At launch, the game was among the top-selling Nintendo eShop games in the United States. In 2011, it was the sixth best-selling Nintendo eShop game in Japan overall. Following a sale on Poisoft titles in Japan, it was among the best-selling 3DS eShop games in April 2015.

Aggregate scores
| Aggregator | Score |
|---|---|
| GameRankings | 65.36% |
| Metacritic | 62/100 |

Review scores
| Publication | Score |
|---|---|
| Destructoid | 7.5/10 |
| Eurogamer | 5/10 |
| GameRevolution | 7/10 |
| GamesMaster | 69% |
| Nintendo Life | 8/10 |
| Nintendo World Report | 7/10 4.5/10 |
| Official Nintendo Magazine | 66% |
| Pocket Gamer | 6/10 |
| Digital Spy | 3/5 |
| Multiplayer.it | 7.2/10 |

==Sequel==
, was a follow-up to the original released in Japan on April 22, 2015. The game was announced at the Poisoft Conference 2015 Spring on February 27, 2015 through the website Niconico.
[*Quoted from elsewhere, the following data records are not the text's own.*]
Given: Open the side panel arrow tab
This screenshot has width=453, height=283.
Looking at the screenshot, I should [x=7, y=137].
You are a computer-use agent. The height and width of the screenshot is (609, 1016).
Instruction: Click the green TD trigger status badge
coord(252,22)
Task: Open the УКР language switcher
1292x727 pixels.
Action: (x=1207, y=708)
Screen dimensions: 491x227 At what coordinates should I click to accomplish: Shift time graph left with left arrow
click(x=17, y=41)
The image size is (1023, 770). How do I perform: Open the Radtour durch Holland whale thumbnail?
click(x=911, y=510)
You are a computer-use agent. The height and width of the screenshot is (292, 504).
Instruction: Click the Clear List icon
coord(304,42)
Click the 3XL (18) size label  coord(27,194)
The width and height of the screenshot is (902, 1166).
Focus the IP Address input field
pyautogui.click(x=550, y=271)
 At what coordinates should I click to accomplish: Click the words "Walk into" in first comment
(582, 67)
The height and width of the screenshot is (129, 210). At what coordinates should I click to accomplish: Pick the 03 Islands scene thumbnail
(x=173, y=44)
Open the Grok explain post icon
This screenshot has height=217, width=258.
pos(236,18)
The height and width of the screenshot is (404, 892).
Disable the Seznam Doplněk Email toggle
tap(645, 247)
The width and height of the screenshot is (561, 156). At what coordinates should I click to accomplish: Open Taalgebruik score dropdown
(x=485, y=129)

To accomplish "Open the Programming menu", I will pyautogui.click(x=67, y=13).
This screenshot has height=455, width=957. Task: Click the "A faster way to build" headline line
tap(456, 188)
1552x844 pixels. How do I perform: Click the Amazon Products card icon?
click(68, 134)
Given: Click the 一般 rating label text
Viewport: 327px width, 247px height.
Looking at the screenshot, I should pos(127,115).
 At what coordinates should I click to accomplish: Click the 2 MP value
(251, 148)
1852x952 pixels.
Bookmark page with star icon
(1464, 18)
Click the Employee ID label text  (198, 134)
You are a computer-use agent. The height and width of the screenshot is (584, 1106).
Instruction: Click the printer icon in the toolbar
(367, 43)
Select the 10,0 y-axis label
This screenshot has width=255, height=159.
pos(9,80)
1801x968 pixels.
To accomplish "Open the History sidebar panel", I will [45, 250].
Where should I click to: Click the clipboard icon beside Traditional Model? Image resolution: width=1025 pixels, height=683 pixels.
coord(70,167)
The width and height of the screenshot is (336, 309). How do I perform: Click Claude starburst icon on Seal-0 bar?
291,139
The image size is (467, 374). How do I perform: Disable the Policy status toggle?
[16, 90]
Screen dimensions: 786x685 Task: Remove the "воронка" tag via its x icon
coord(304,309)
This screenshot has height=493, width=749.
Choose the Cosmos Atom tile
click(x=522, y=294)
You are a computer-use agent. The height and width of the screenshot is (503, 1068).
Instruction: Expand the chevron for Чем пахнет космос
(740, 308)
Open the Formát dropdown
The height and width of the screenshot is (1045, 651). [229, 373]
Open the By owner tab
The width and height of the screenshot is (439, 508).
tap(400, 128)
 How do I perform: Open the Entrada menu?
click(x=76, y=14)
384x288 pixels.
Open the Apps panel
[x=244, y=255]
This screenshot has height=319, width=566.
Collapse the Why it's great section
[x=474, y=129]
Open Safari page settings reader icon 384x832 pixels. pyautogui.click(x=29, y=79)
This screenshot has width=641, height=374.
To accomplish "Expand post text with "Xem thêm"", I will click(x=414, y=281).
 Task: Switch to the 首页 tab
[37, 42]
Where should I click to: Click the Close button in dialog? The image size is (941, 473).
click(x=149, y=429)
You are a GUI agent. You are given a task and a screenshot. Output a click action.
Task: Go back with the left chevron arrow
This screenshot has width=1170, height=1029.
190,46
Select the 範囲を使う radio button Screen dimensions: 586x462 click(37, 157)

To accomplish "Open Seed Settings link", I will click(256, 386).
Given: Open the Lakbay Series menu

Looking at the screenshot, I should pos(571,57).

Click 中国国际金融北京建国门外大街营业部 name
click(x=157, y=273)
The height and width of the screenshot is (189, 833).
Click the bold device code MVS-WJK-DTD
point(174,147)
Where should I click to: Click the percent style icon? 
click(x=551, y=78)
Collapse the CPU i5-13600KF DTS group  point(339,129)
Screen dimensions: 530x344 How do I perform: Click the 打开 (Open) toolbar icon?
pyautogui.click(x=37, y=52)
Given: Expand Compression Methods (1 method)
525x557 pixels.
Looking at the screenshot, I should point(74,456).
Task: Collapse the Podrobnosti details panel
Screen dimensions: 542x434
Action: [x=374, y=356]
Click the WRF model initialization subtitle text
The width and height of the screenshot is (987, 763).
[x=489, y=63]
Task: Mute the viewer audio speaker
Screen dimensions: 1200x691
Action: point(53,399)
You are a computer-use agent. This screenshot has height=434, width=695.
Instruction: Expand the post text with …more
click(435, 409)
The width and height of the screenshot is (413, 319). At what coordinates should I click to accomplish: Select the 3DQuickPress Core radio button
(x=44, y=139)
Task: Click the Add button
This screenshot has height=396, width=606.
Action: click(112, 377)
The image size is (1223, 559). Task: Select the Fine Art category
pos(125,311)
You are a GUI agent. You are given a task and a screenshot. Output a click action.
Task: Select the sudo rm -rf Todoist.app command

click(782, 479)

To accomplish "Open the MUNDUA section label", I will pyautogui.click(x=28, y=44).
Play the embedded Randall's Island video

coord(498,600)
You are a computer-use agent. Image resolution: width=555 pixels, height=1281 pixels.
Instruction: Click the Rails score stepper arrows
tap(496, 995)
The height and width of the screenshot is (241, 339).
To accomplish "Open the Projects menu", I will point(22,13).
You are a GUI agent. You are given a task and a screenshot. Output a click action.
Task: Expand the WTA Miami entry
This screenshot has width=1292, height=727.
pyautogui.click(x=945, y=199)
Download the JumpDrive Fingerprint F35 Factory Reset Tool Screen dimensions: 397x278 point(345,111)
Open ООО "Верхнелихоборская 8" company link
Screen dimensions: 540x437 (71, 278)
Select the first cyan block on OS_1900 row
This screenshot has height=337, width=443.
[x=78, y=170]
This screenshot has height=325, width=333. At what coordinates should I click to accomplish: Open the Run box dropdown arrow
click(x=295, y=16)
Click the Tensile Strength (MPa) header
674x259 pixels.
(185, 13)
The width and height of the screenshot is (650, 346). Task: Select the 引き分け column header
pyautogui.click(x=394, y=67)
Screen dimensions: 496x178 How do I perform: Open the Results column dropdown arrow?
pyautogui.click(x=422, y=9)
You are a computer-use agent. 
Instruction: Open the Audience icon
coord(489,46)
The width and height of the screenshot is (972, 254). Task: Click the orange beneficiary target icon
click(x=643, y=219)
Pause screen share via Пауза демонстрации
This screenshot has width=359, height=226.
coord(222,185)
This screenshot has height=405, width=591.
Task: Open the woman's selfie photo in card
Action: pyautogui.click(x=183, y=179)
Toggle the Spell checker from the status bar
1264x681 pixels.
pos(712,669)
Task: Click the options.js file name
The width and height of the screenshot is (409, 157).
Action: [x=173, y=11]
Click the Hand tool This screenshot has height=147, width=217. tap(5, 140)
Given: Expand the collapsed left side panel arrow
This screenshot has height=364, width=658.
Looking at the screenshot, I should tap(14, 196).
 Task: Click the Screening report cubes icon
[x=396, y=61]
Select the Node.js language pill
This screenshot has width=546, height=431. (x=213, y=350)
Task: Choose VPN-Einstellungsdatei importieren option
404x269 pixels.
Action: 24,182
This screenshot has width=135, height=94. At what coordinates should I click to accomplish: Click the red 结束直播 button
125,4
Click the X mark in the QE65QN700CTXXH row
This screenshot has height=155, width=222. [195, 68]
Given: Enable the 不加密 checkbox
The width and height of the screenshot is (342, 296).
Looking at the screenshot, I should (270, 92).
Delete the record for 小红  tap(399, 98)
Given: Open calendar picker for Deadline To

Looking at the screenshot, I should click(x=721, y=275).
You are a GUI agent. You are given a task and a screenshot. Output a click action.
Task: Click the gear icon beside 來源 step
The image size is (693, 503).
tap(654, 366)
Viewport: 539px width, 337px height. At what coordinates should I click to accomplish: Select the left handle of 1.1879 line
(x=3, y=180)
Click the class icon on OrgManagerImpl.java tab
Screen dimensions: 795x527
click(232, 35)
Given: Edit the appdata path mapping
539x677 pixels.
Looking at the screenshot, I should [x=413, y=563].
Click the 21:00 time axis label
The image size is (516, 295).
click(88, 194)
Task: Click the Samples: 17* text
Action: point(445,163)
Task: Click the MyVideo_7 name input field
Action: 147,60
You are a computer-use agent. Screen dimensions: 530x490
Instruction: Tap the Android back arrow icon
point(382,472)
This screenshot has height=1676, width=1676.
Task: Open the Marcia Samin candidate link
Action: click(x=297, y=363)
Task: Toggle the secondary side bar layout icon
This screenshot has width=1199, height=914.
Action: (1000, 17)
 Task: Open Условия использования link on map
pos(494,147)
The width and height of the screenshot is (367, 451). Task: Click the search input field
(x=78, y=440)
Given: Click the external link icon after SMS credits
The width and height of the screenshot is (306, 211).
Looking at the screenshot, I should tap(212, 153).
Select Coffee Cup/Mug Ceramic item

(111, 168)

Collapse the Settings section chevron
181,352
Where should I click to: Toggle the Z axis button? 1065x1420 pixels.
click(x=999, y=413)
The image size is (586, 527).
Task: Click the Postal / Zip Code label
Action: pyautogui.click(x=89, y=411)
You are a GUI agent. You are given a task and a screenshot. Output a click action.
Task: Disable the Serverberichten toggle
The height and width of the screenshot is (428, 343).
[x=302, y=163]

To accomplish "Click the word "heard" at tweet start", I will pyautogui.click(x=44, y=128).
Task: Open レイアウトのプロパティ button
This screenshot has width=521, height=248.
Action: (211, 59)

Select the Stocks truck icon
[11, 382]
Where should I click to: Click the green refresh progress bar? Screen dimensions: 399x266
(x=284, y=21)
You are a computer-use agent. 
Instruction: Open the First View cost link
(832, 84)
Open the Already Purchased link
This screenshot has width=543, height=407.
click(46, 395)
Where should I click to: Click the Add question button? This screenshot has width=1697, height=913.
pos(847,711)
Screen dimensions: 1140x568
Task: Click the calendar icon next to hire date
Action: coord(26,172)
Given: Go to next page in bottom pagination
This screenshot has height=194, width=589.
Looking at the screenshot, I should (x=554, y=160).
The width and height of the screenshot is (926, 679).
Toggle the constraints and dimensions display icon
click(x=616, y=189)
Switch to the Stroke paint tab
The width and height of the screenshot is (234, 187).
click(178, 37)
It featured more objects to use and multiple new wells to play, 26 objects and 43 wells in total. The amount of rankings saved to the system have been expanded, and the player can set a favorite object for each stage so they can decide what StreetPass data is sent to other users. Additionally, a new option to adjust the stereoscopic 3D vision has been added, and the levels are selected on a world map screen. By successfully completing all of the new wells, the player can play a secret well recreated from the previous game. From July 9—July 10, New Hyu~Stone was presented as a Nintendo indie game at the fourth BitSummit event. Time Attack tournaments for the game were also held in celebration of Poisoft's 8th anniversary. New Hyu~Stone received similarly mixed or average reviews according to Famitsu. Tsukui Kazuhito of Inside Games described it as a simple game with great use of the 3D effect, praising the compositions of Tomoshige Komine. Nagayoshi Hidetaka of Inside Games similarly praised the soundtrack, claiming they conveyed a thrilling sense of speed that complimented the addictive gameplay. The game debuted at the fifteenth position on the Japanese eShop sales charts, and remained among the best-selling games for five consecutive weeks.